My life is a witness to vulgar grace–a grace that amazes as it offends. A grace that pays the eager beaver who works all day long the same wages as the grinning drunk who shows up a ten till five. A grace that hikes up the robe and runs breakneck toward the prodigal reeking of sin and wraps him up and decides to throw a party no ifs, ands or buts. A grace that raises bloodshot eyes to a dying thief’s request–”Please, remember me” — and assures him, “You bet!” A grace that is the pleasure of the Father, fleshed out in the carpenter Messiah, Jesus the Christ, who left His Father’s side not for heaven’s sake but for our sakes, yours and mind.
This vulgar grace is indiscriminate compassion. It works without asking anything of us. It’s not cheap. It’s free, and as such will always be a banana peel for the orthodox foot and a fairy tale for the grown-up sensibility. Grace is sufficient even though we huff and puff with all our might to try to find something or someone it cannot cover. Grace is enough. He is enough. Jesus is enough.”
And I think maybe the incomparable Robert Farrar Capon wouldn’t be out of place here, either, from his The Mystery of Christ — and Why We Don’t Get It.
I’ve always had a problem with the phrase “cheap grace.” As far as I’m concerned, nobody can make God’s grace in Jesus any cheaper than it already is: It’s free ….
I guess what I really don’t like is the way people start out by defining sin as “moral failure,” and then go on to think that if they commit “sins” they’ll cut themselves off from grace. That’s all nonsense, of course: “sinners” are the very thing God gives His grace to — lost sheep, lost coins, lost sons. As a matter of fact, the true New Testament opposite of sin isn’t virtue, or moral success, or getting your act together: it’s faith in the grace that takes away all the sins of the world. Paul says, “All that is not of faith is sin.” And Jesus says, “The one who believes is not judged.” We’re not on trial: “There is therefore now no condemnation for those who are in Christ Jesus.” And we shouldn’t weaken that by giving a narrow interpretation to “those who are in Christ Jesus”: the whole world is in Him, reconciled and made into a New Creation by the Mystery of Christ.
OK … one more quote, in case you were raised in a fundamentalist church, and you think that my telling people not to worry about “cheap grace” may cause people to abuse grace and end up in hell!
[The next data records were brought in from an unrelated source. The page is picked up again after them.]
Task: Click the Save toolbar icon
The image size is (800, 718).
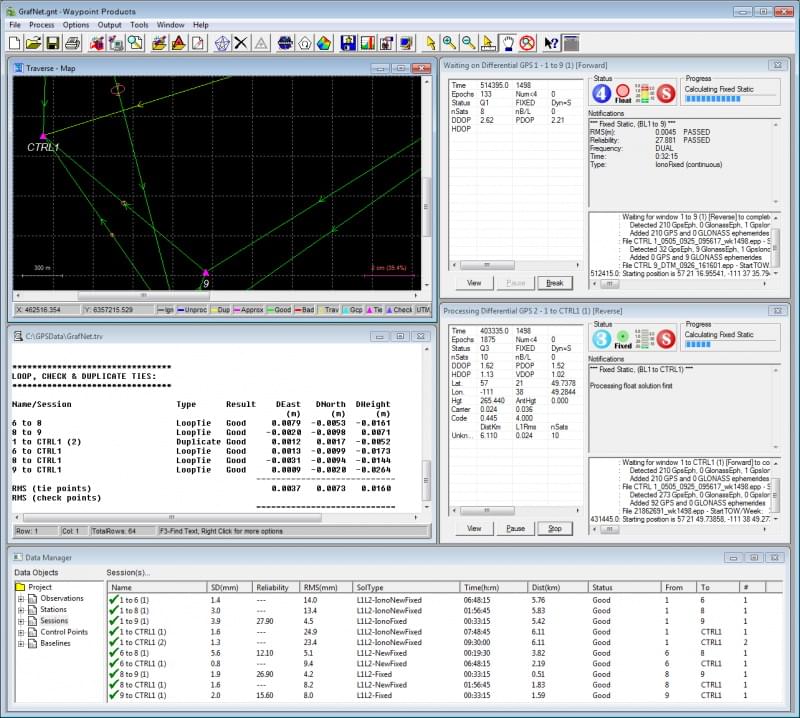Action: (52, 42)
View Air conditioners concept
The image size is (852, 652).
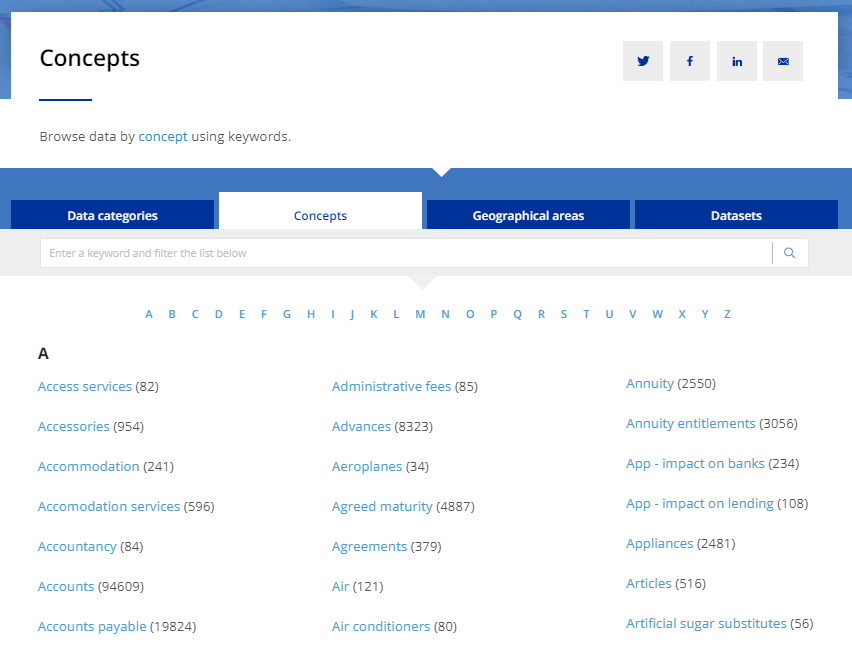coord(381,626)
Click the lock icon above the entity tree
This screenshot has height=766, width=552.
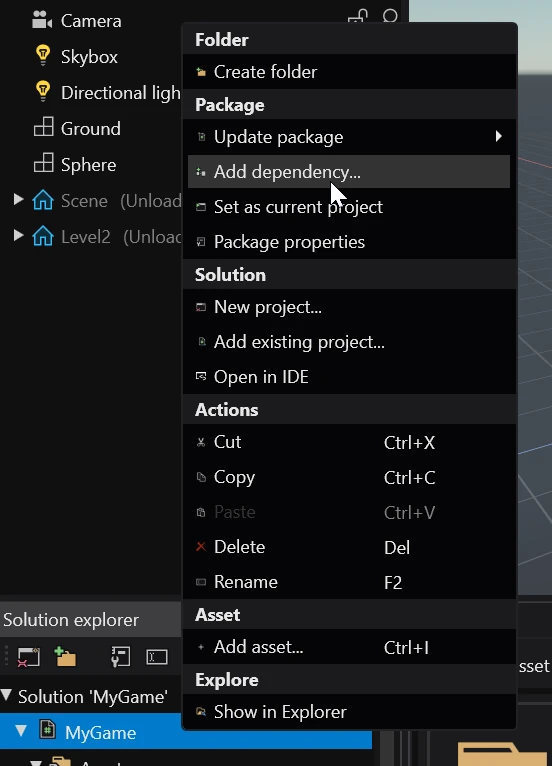[358, 16]
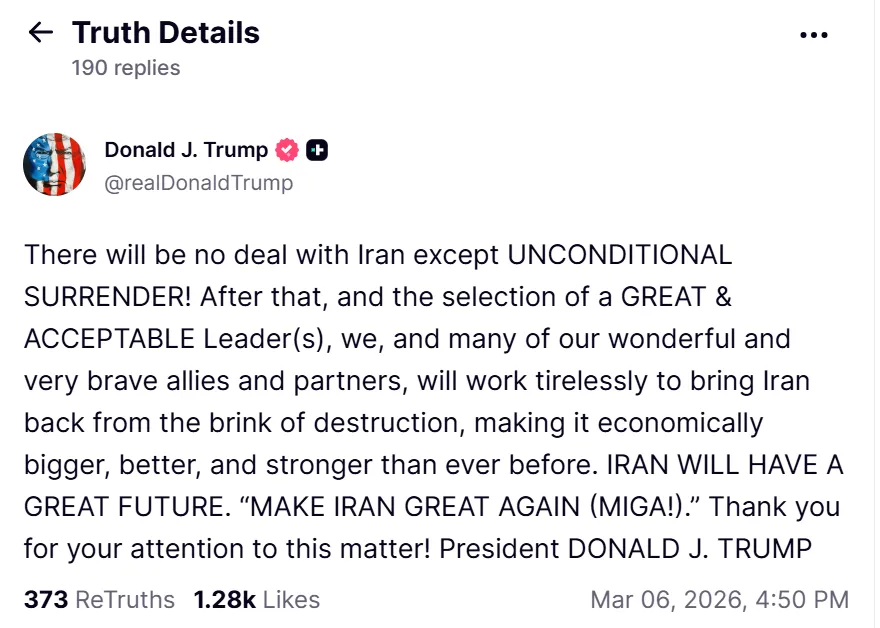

From Paul Ellis, in The Gospel in Ten Words:
If I am wrong about grace then one day I will have to apologize to God for telling everyone he is better and more gracious than he really is. But if the grace killers are wrong, then eternity for them is going to begin with a truly awkward moment. “Er, sorry Lord. Sorry for prostituting your love and making people pay for the free gift of grace.”
Thank you Paul Ellis, Robert Farrar Capon and Brennan Manning. You have forever obliterated the idea of “cheap grace” and taken the pressure off us losers who knew we could never live up to Dietrich Bonheoffer’s standards.